• _WHAT YOU WILL DO_
At the line that holds "Select the Mirror tool icon", start repeating, and keep going exactly through the final line of the material; include both ends and skip the pictures.

*** ENTRIES SUPPLIED Section Begins ***

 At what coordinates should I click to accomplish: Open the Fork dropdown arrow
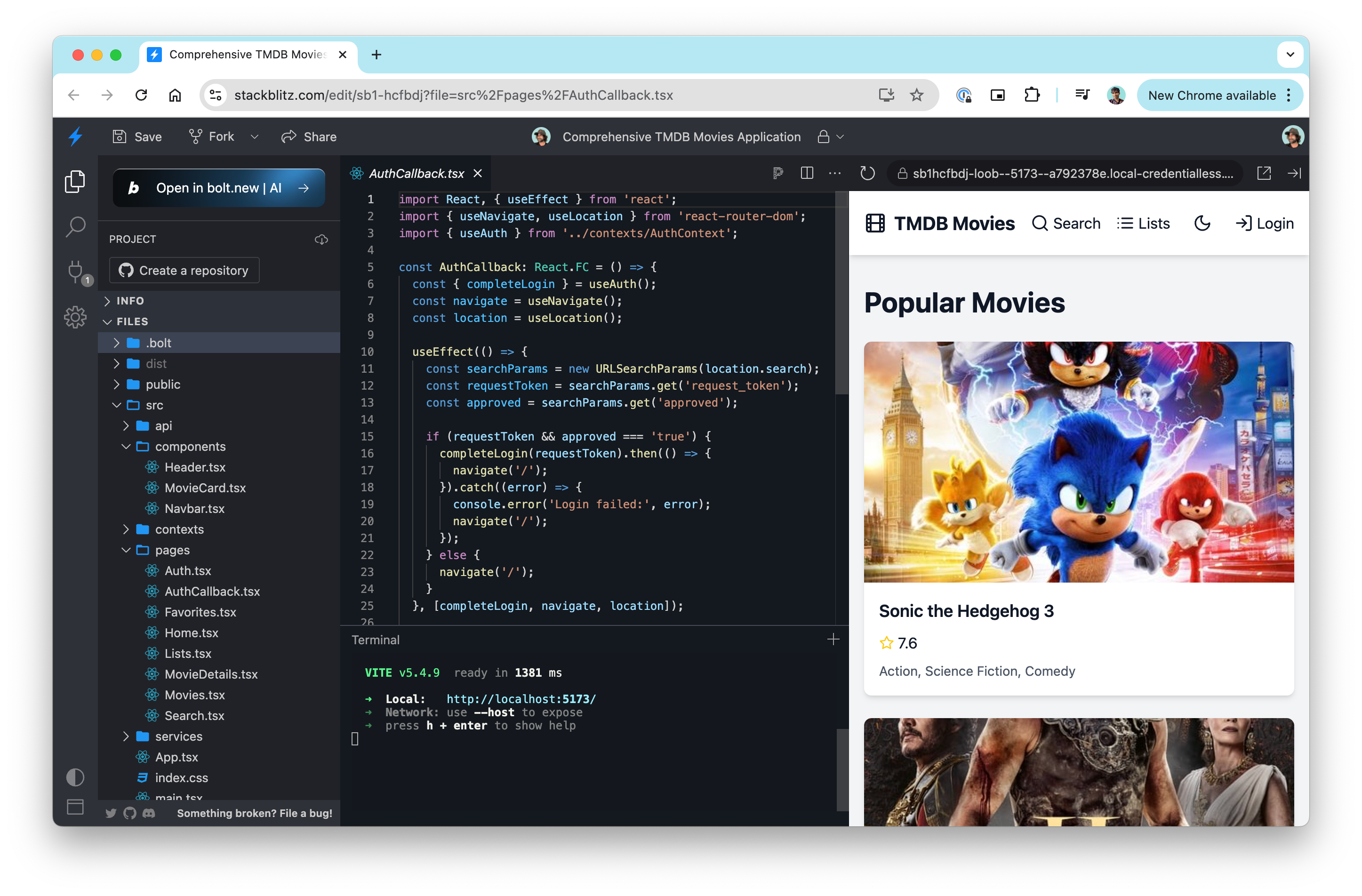(x=255, y=136)
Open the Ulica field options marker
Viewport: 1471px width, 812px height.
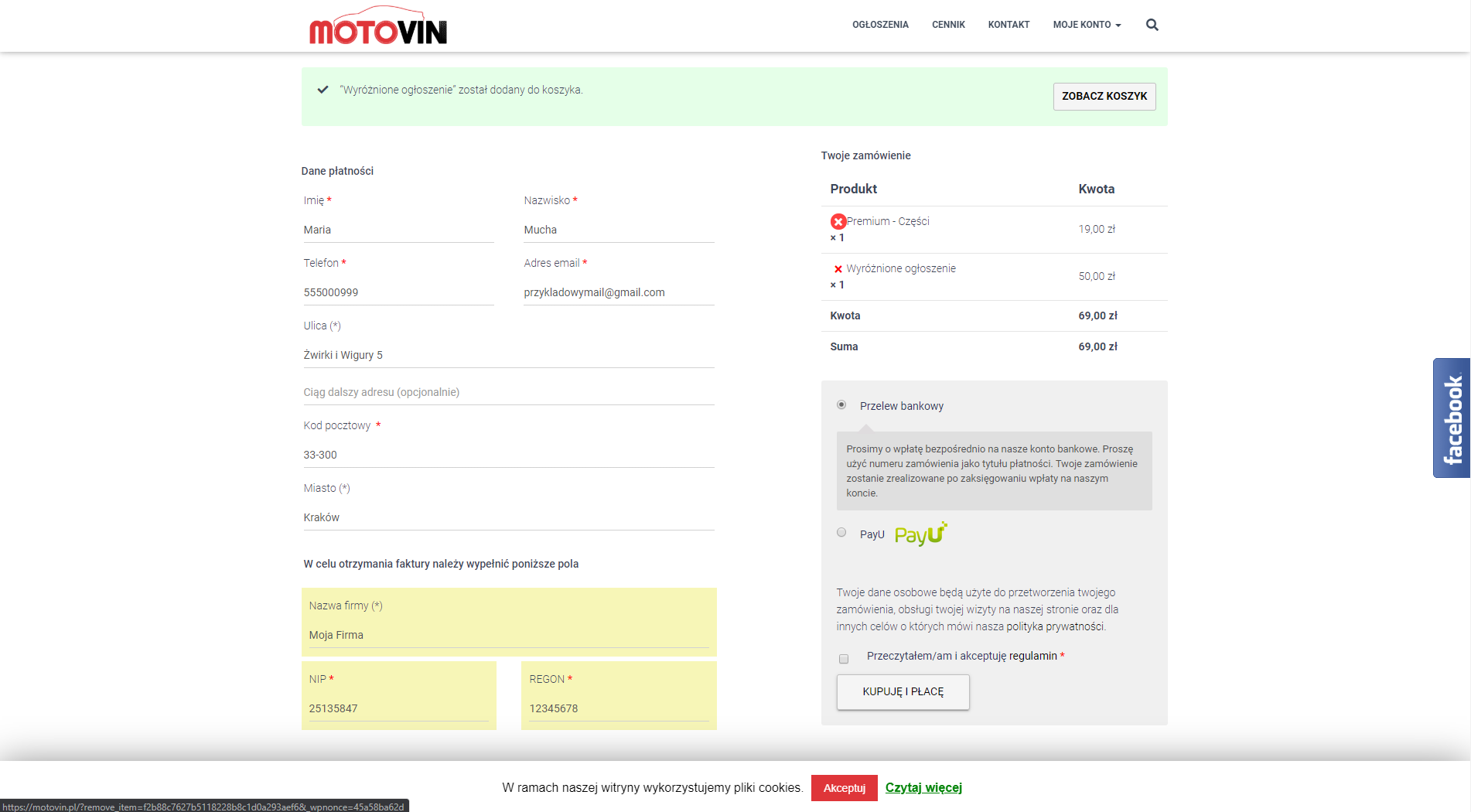click(x=336, y=326)
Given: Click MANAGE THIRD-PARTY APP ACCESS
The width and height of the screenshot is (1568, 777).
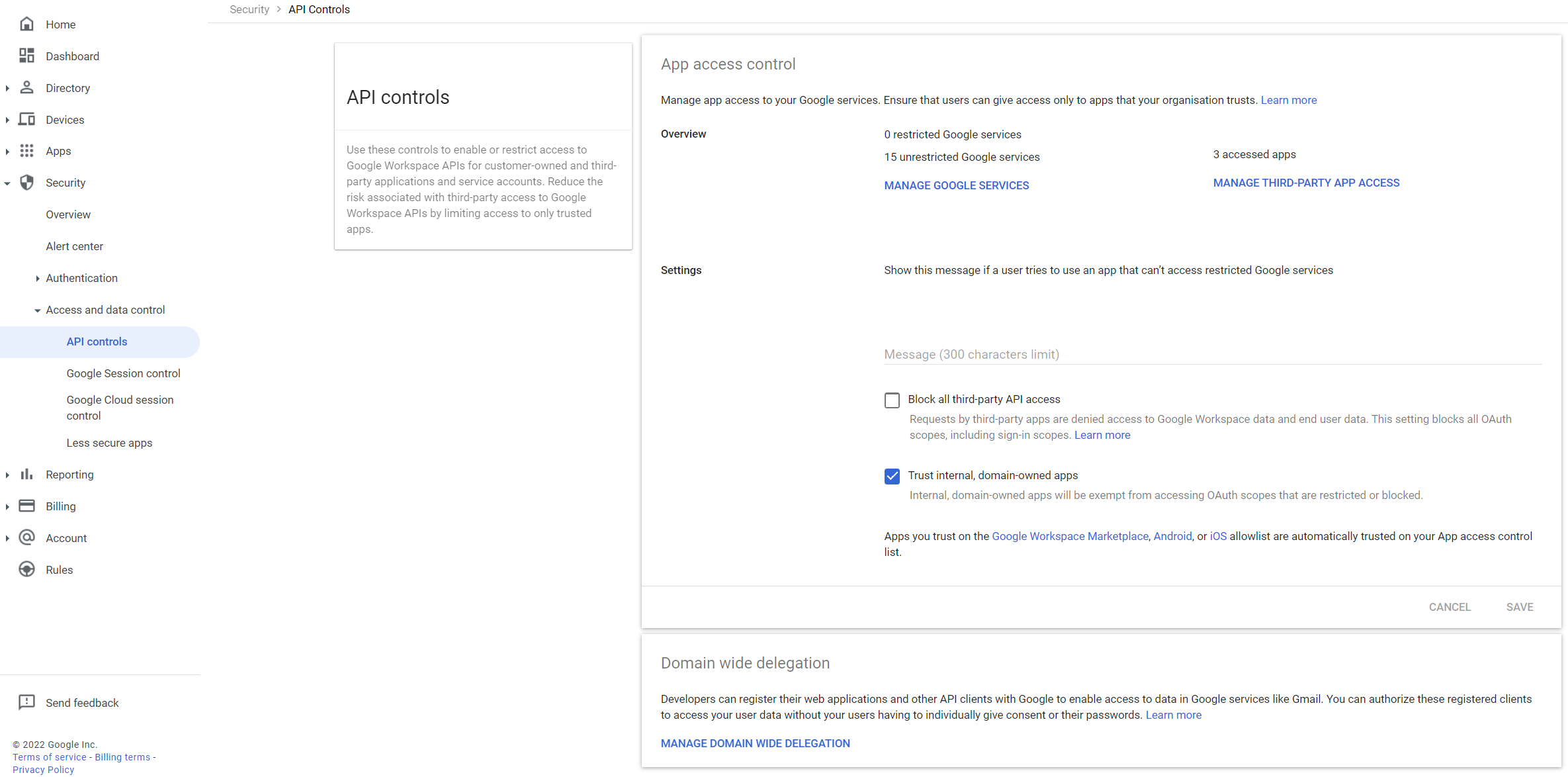Looking at the screenshot, I should (x=1306, y=183).
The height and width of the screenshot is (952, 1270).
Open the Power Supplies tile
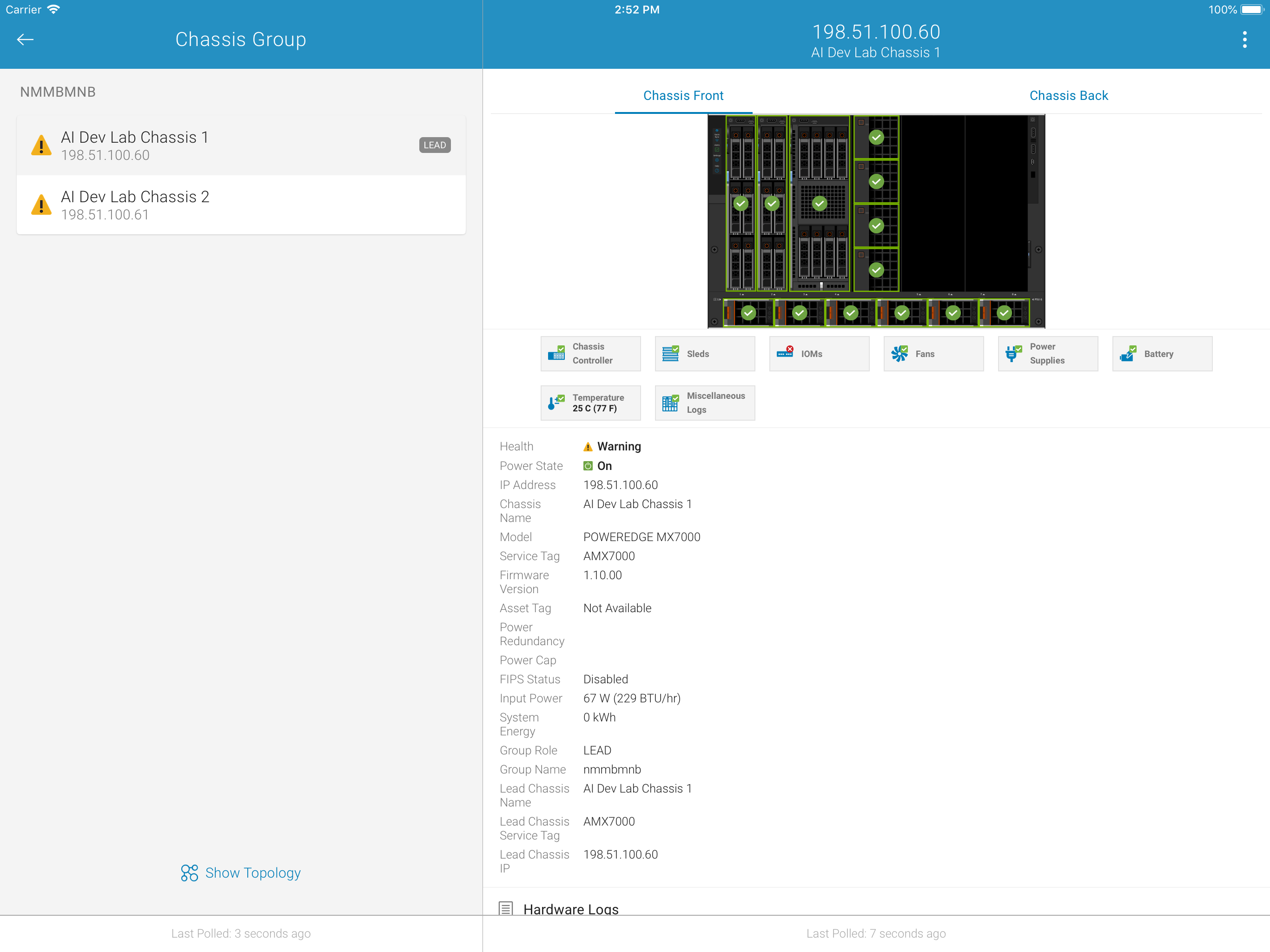click(x=1047, y=354)
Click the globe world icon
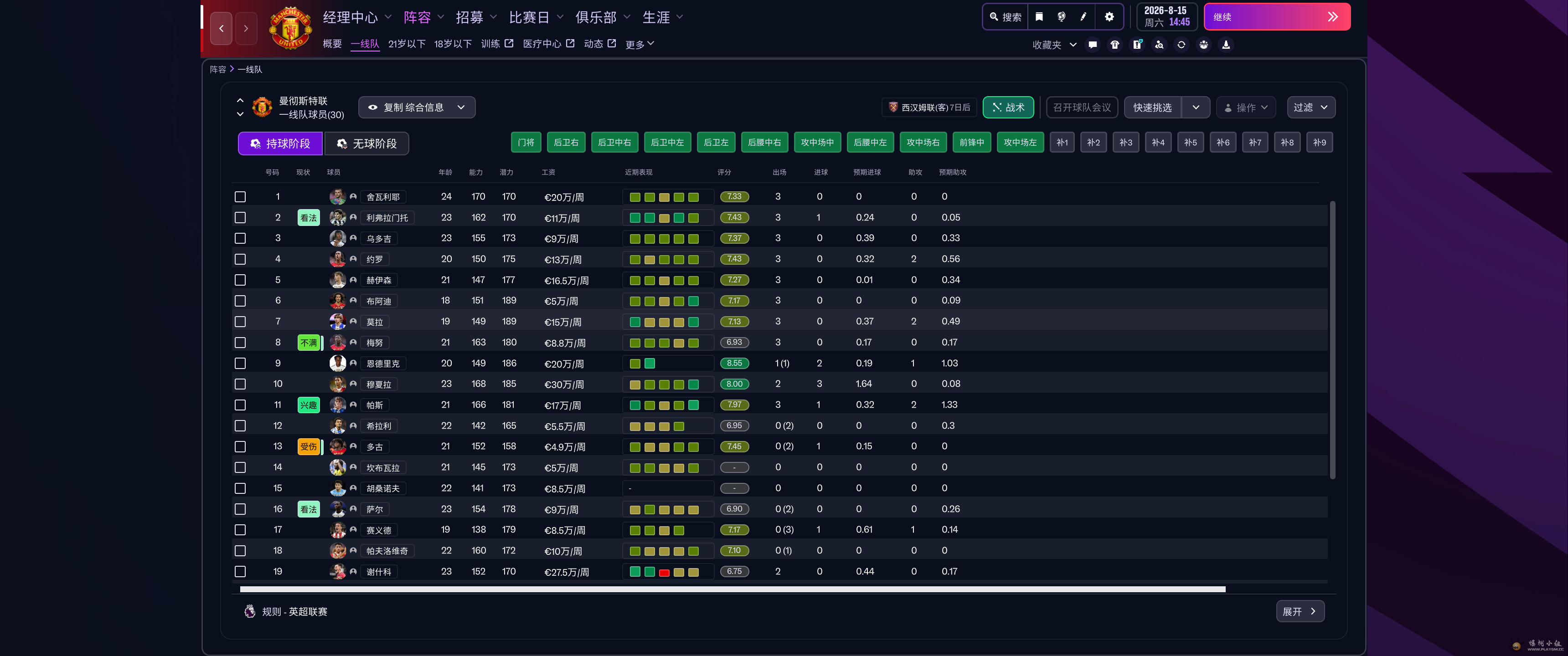The image size is (1568, 656). tap(1061, 17)
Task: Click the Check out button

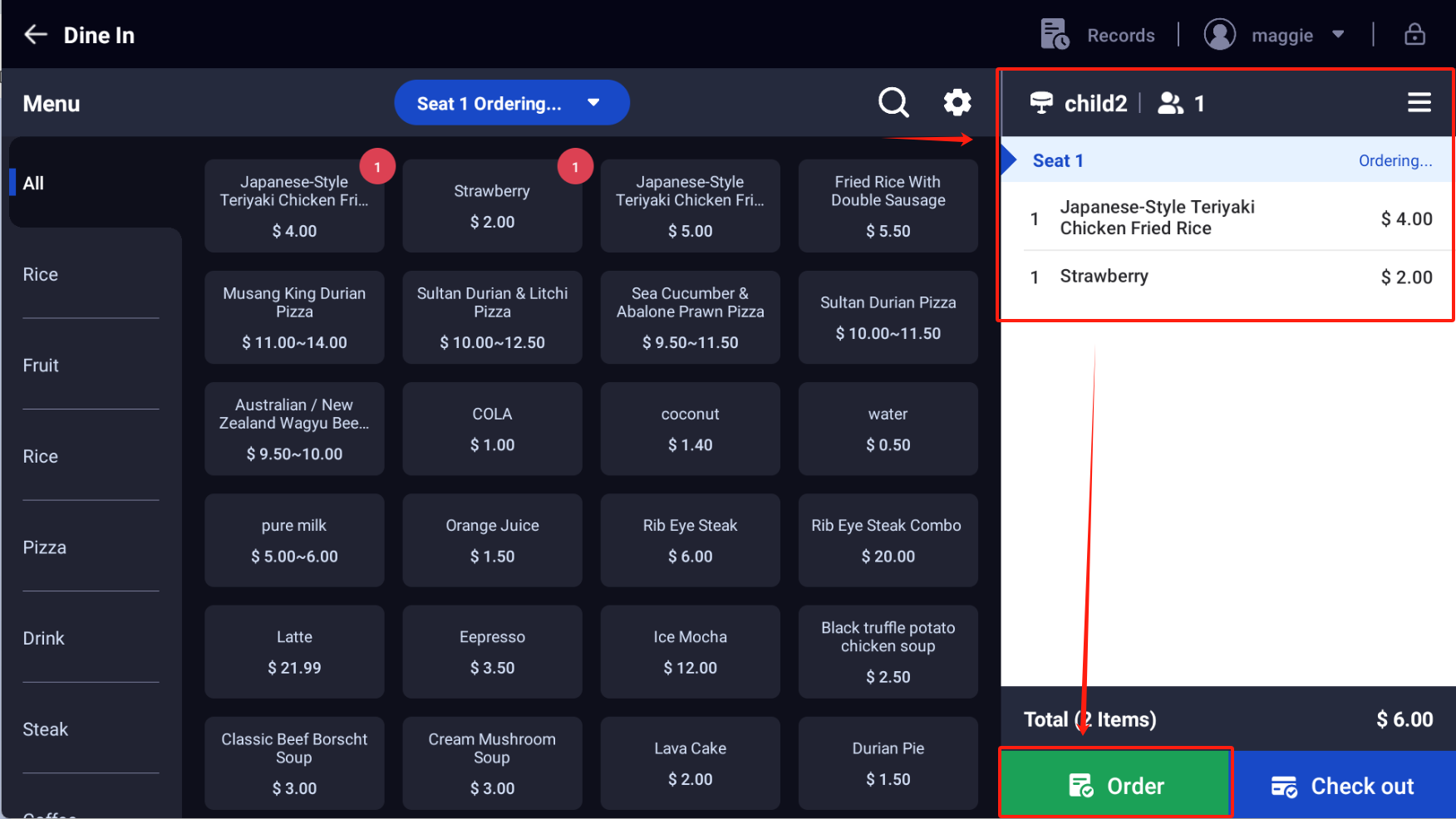Action: click(1344, 785)
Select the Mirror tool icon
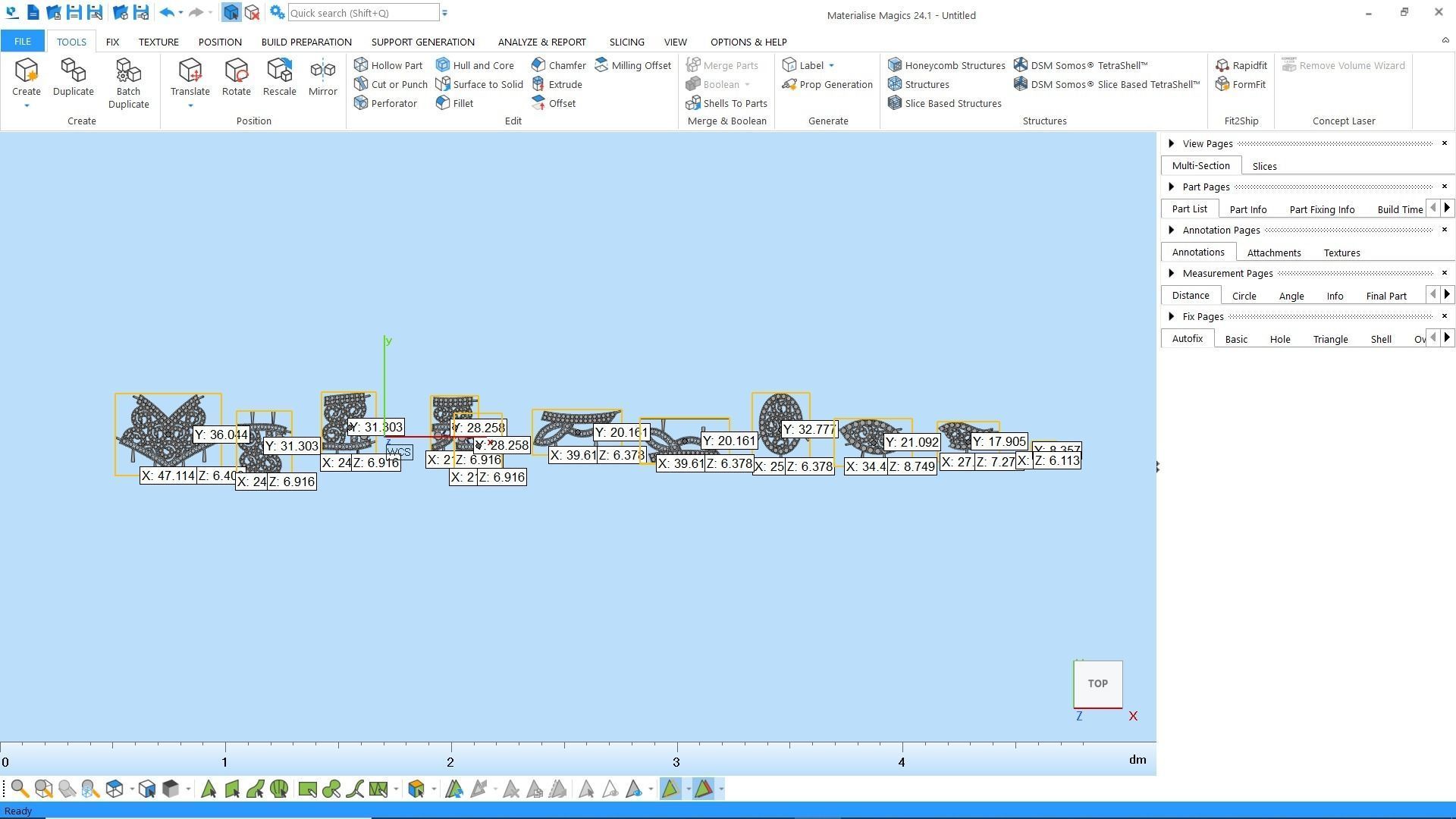The width and height of the screenshot is (1456, 819). coord(322,71)
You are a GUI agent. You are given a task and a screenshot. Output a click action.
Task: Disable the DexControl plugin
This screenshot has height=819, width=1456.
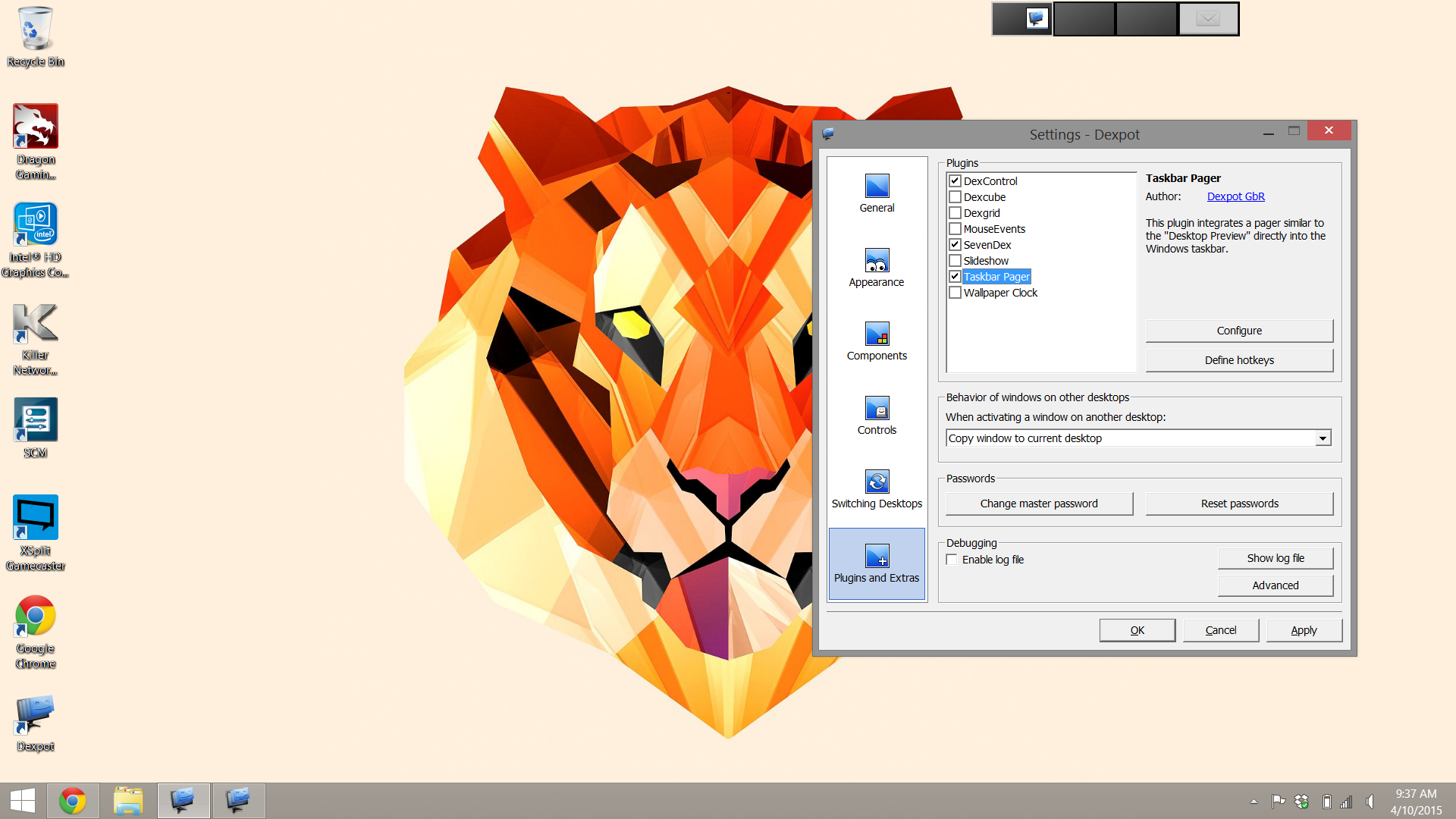[956, 180]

*** ENTRIES SUPPLIED Section Ends ***

• _ANSWER TO THIS TASK_
Select the Mirror tool icon
The width and height of the screenshot is (1456, 819). coord(322,71)
You are a GUI agent. You are given a task and a screenshot. Output a click action.
Task: Disable the DexControl plugin
This screenshot has height=819, width=1456.
[956, 180]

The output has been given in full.